Well folks, it's been an education. I realized I've been on this board for a little over a year and how times have changed. For the first couple months, I posted with my experiences in the wonderful sensual world. I was honored, at some point, for my posts and truly felt that I was bringing a relatively fresh perspective- that of a 45 year old dad who had been there and done that.
To a large extent, I was selfish. I have a 13-year old daughter. And I wanted to gain an understanding of what she is, and will be, faced with in the coming years. Many of you young ladies have helped me gain some perspective and for that I honestly thank you.
I've engaged in my share of pissing contests here on the board, but no one can ever accuse me of not posting honest, open and (usually) heartfelt responses.
ItalStall and Guido, I miss you because we always covered each other's old back, whether we agreed or not. But we are old guys and figured we could help some of the youngsters.
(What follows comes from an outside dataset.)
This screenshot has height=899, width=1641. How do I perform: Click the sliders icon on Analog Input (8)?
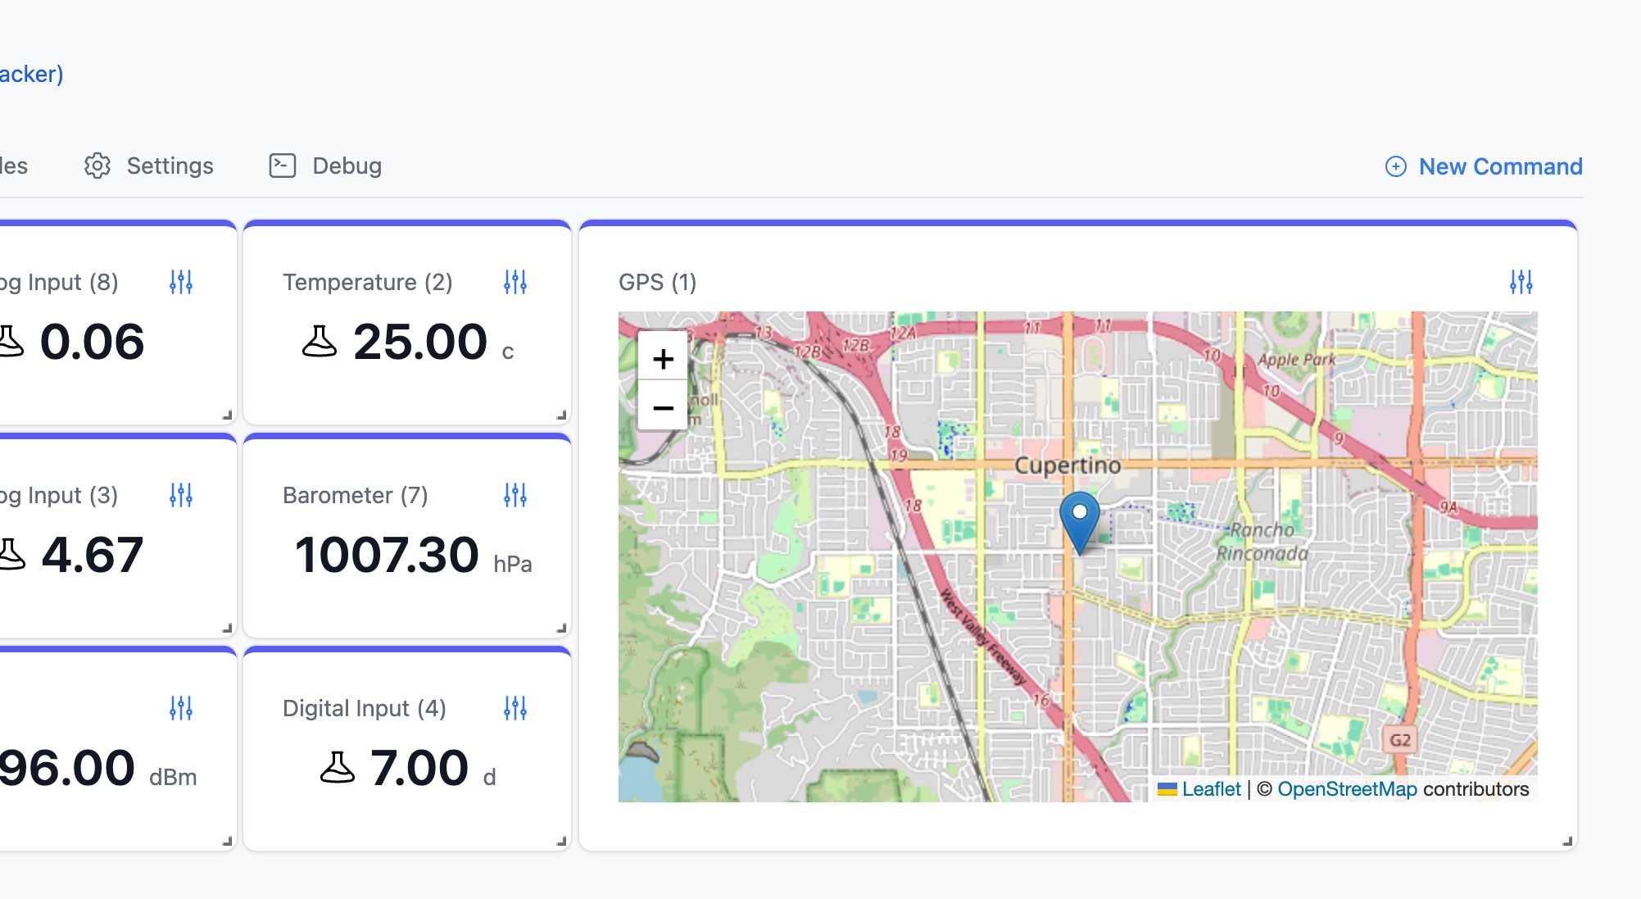click(x=181, y=282)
Rawbob and Oberon, you brought a different perspective to the board and the board is better for it. You guys take a lot of bashing, but your responses to hetero questions are better than many of the hetero responses. I'd be proud to call you guys friends.
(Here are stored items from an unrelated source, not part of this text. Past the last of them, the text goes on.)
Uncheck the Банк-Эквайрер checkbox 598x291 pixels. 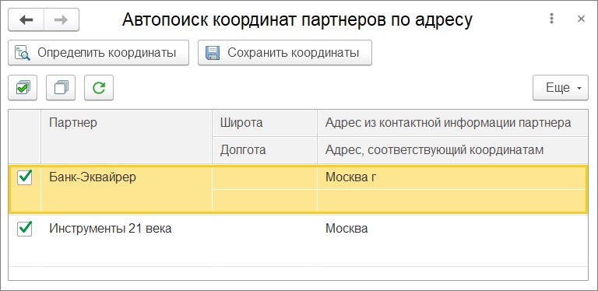point(25,177)
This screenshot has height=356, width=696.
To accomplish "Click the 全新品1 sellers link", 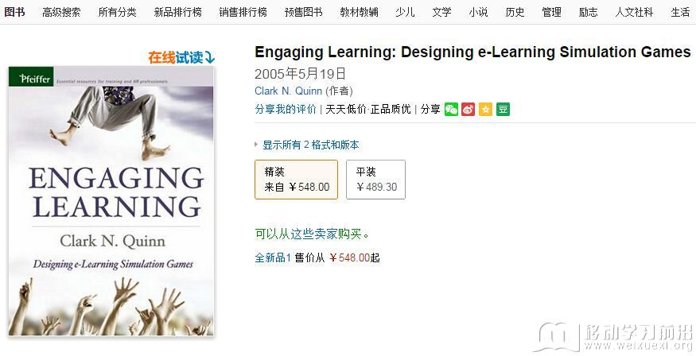I will pos(273,257).
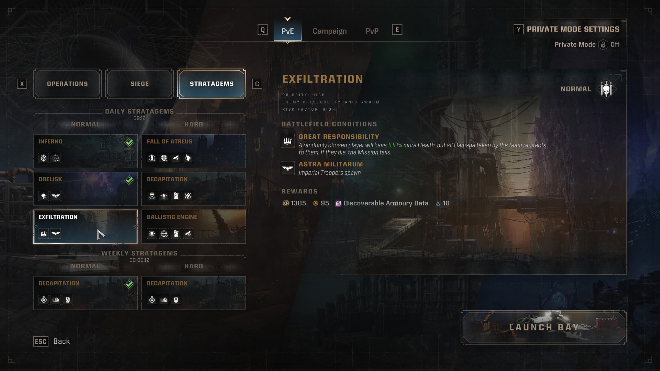This screenshot has height=371, width=660.
Task: Click the first modifier icon on Inferno card
Action: click(44, 158)
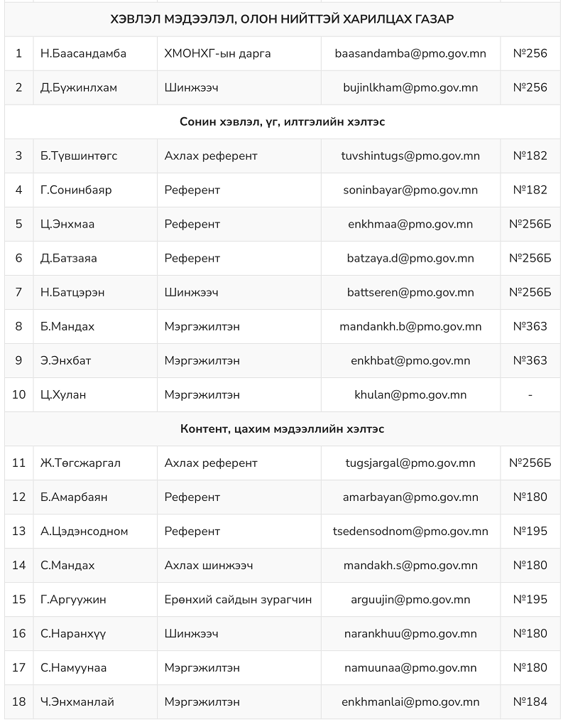Click batzaya.d@pmo.gov.mn address
568x722 pixels.
(x=410, y=258)
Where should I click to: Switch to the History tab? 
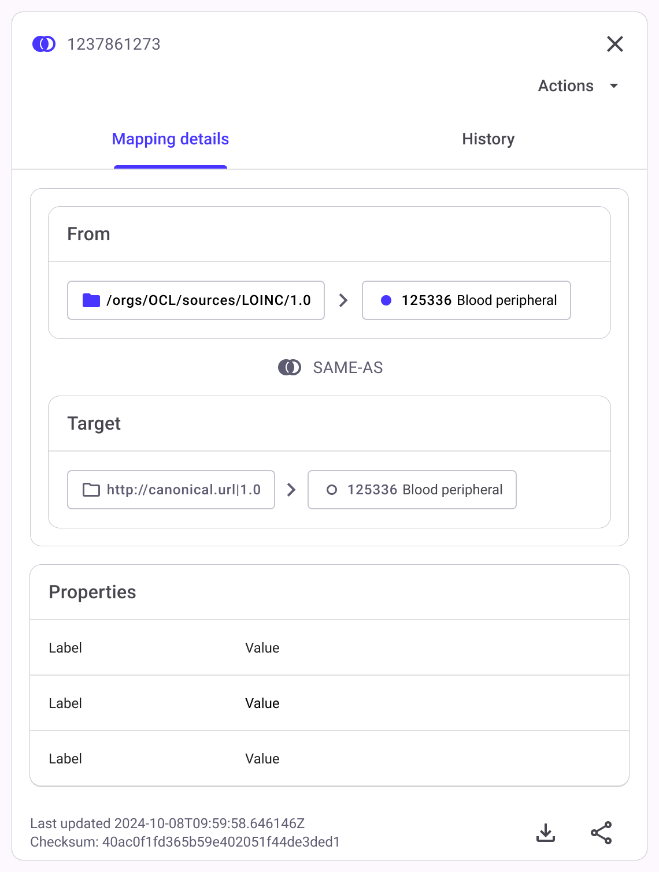[488, 139]
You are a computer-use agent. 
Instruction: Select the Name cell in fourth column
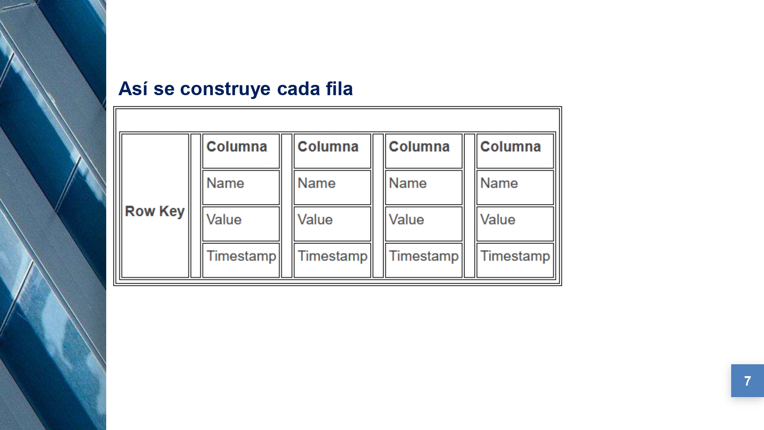515,187
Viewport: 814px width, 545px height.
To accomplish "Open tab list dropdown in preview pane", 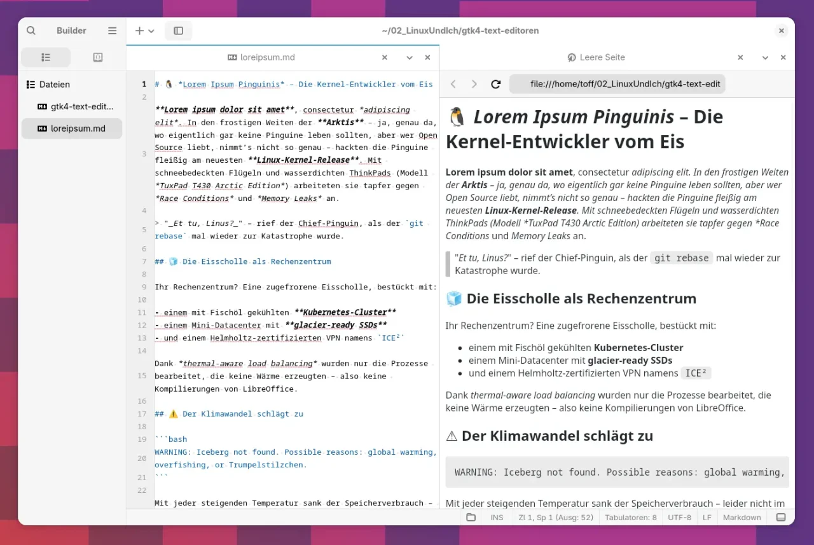I will coord(765,57).
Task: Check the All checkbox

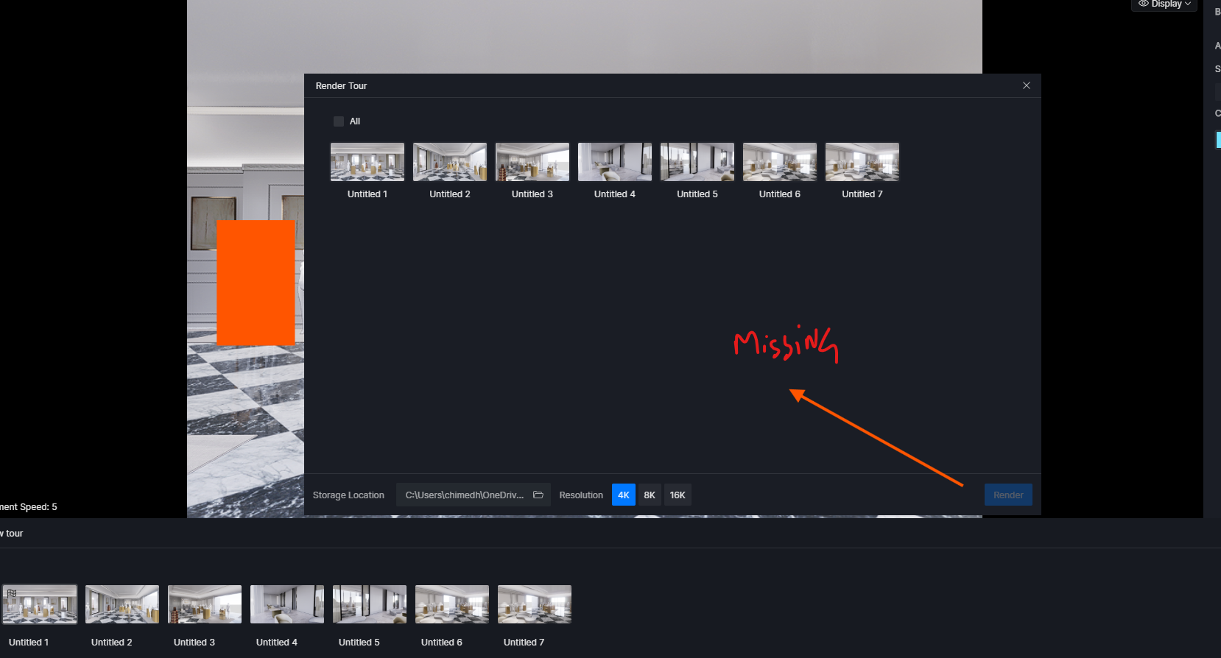Action: (x=339, y=121)
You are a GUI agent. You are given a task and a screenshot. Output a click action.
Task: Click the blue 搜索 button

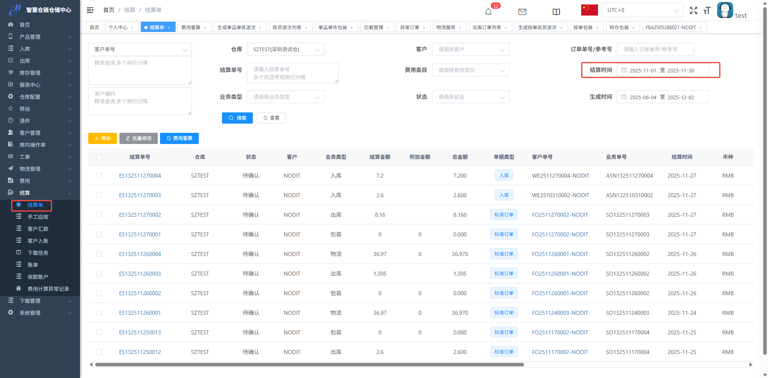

Ladies, there are soooooooooooo many of you, young and old who have enlightened me, supported me and made me laugh when I totally missed the mark on women's issues. Whether or not I pounded on you about your position, I always tried to see your perpective and respect your opinion. I'm sure I failed in more cases than not. Brandeye, I really miss your insight at SexInfo.
When I showed up a year ago, there was a good mix of ages posting. Kids and adults of all ages were posting questions and were open to all opinions. And many of the younger posters seemed to appreciate the perspective of those of us who had been in their shoes. But lately, I've seen a tone on the board where CHILDREN are looking for information and affirmation about sexual practices and I can't, in good conscience explain to a young teenager, who is not my child, how to have sex. It just "ain't" my job.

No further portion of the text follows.